++++ SUPPLIED TEXT ++++
THE SPHINX: You tell me.

EINSTEIN: Whether the chicken crossed the road or the road moved beneath the chicken depends upon your frame of reference.

BUDDHA: Asking this question denies your own chicken nature.

RALPH WALDO EMERSON: The chicken did not cross the road - it transcended it.

ERNEST HEMINGWAY: To die. In the rain.

LOUIS FARRAKHAN: The road, you see, represents the black man. The chicken 'crossed' the black man in order to trample him and keep him down.

JOSEPH STALIN: I don't care. Catch it. I need its eggs to make my omelette.

WALT WHITMAN: To cluck the song of itself

JERRY FALWELL: Because the chicken was gay! Isn’t it obvious? Can’t you people see the plain truth in front of your face? The  chicken was going to the "other side." That’s what "they" call it the "other side." Yes, my friends, that chicken is gay. And, if you eat that chicken, you will become gay too. I say we boycott all chickens until we sort out this abomination that the liberal media whitewashes with seemingly harmless phrases like "the other side." That chicken should not be free to cross the road. It’s as plain and simple as that.

KURT VONNEGUT: And so it goes -- to the other side.

JACQUES DERRIDA: Any number of contending discourses may be discovered within the act of the chicken crossing the road, and each interpretation is equally valid as the authorial intent can never be discerned, because structuralism is DEAD, DAMMIT, DEAD!

CAESAR: To come, to see, to conquer.

LEDA: Are you sure it wasn't Zeus dressed as a chicken? He's into that kind of thing, you know.

CARL JUNG: The confluence of events in the cultural gestalt necessitated that individual chickens cross roads at this historical juncture, and therefore synchronicitously brought such occurrences into being.

DOUGLAS ADAMS: Forty-two.

MARCEL MARCEAU:  

HENRY DAVID THOREAU: To live deliberately...and suck all the marrow out of life.

LEE IACOCCA: It found a better car, which was on the other side of the road.

LUDWIG WITTGENSTEIN: The possibility of "crossing" was encoded into the objects "chicken" and "road," and circumstances came into being which caused the actualization of this potential occurrence.

T.S. ELIOT: Weialala leia / Wallala leialala.

ZENO OF ELEA: To prove it could never reach the other side.

SISYPHUS: Was it pushing a rock, too?

JOSEPH CONRAD: Mistah Chicken, he dead.

GEORGE WASHINGTON: Actually it crossed the Delaware with me back in 1776. But most history books don't reveal that I bunked with a birdie during the duration.
++++
» DIRECTIVE
Copy the chicken jokes from "SISYPHUS: Was it" to "during the duration.", switching "Delaware" to "Potomac".
++++ RECORDED DATA ++++
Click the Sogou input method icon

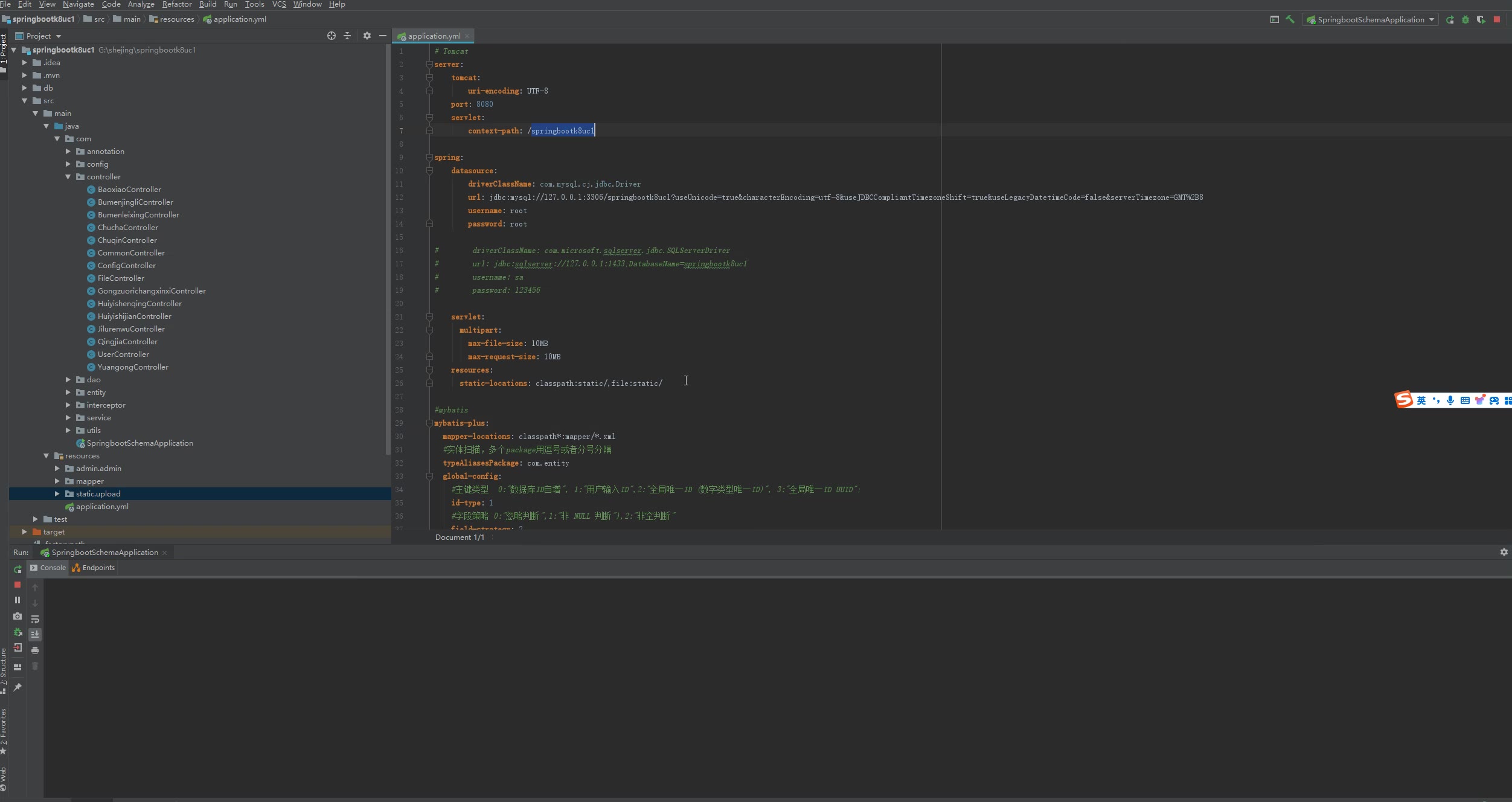[1403, 400]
++++
» RESULT BELOW
SISYPHUS: Was it pushing a rock, too?

JOSEPH CONRAD: Mistah Chicken, he dead.

GEORGE WASHINGTON: Actually it crossed the Potomac with me back in 1776. But most history books don't reveal that I bunked with a birdie during the duration.